Reciprocal altruism, in particular, is “just the traditional concept of the social contract restated in biological terms,” says Pinker. The system works on the honour principle, although Pinker admits there will always be cheaters. Those who lack a conscience are known as psychopaths and Machiavelli’s model is one step down from this.

As Pinker explains, social psychologists have documented what they call Machiavellian traits in many individuals who fall short of outright psychopathy.

Ethical Consequentialism: The End Justifies the Means

Bertrand Russell sees the Florentine philosopher rather differently. While admitting it is the custom to be “shocked by Machiavelli,” he also says, that this could be said of many other men if they were equally free from pretence.

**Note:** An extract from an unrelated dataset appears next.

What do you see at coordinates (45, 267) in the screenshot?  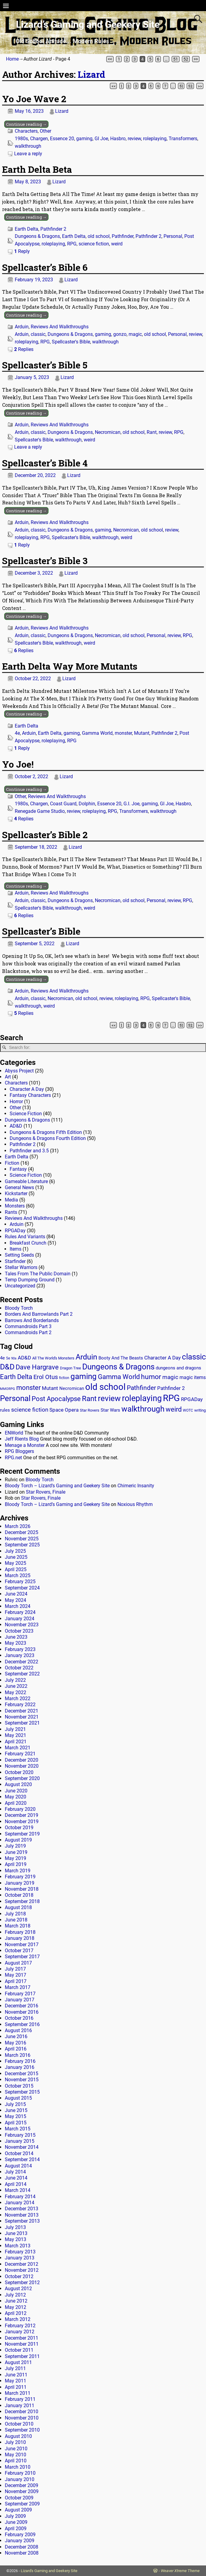 I see `Spellcaster’s Bible 6` at bounding box center [45, 267].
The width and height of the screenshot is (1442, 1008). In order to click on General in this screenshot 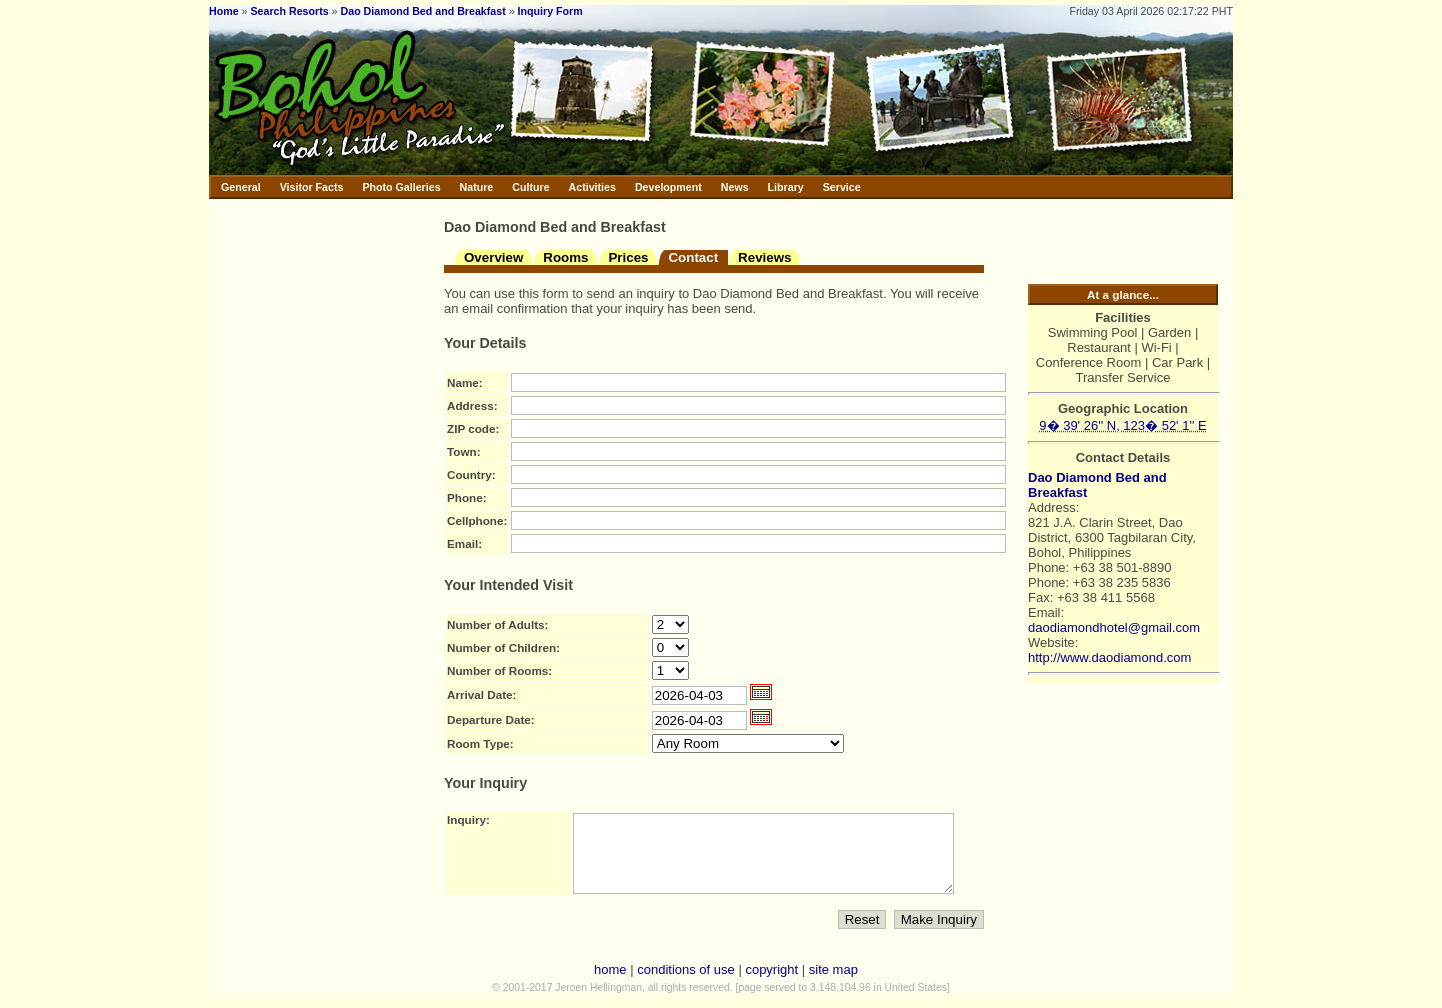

Machiavelli’s thinking is, says Russell, “scientific and empirical regardless of whether the outcome is good or bad.” Russell describes Machiavelli’s stance as “intellectual honesty about political dishonesty.”

Success, explains Russell, “…means the achievement of your purpose whatever it may be. If there is a science of success, it can be studied just as well in the successes of the wicked as in those of the good indeed better, since the examples of successful sinners are more numerous than those of successful saints.”

When All Options are Repugnant, Choose the Lesser Evil

Graeme Garrard says that politicians, in Machiavelli’s brutal world “…were often forced to choose between two evils, rather than between two goods, or between a good and an evil.”

Nevertheless, Russell concedes that Machiavelli’s political thinking, like that of most of his contemporaries, is shallow.

In his closing paragraph, Russell says, “The world has become more like that of Machiavelli than it was, and the modern man who hopes to refute his philosophy must think more deeply than seemed necessary in the nineteenth century.”  Russell compares Machiavelli’s stance as similar to that of Hitler’s Third Reich.

Machiavelli died in the year 1527 – the same year Charles V’s troops sacked Rome.

A Product of His Age or a Monster?

Today people continue to debate whether we are hypocritical to criticise Machiavelli for being a product of his age and a thinker of intellectual honesty. It should also be borne in mind, says Bertrand Russell, that Machiavelli’s treatise, The Prince, “… was designed to please the Medici.”

As it happened, it didn’t please the Medici. Lorenzo de Medici, says Graeme Garrard in  Philosophy Now, “…ungraciously brushed it aside… The pamphlet was eventually published in 1532, five years after Niccolo Machiavelli’s death, as Il Principle (The Prince).

Afterwards, allegedly, Machiavelli wrote some “amusing sonnets” about his experience of torture at the hands of the Medici.

Resources

Pinker, Steven. The Blank Slate. (2002). BCA.

Garrard, Graeme. Brief Lives. (2013). Philosophy Now Anja Publications Ltd.

Russell, Bertrand. History of Western Philosophy. (1946-2009). Routledge Classics, George Allen & Unwin, Ltd.

Harwood, Jeremy. Philosophy: 100 Great Thinkers. (2010). Quercus

Machiavelli, N. The Prince. (1505). Constitution – Translated by W. K. Marriott, 1908. Accessed on December 5, 2013.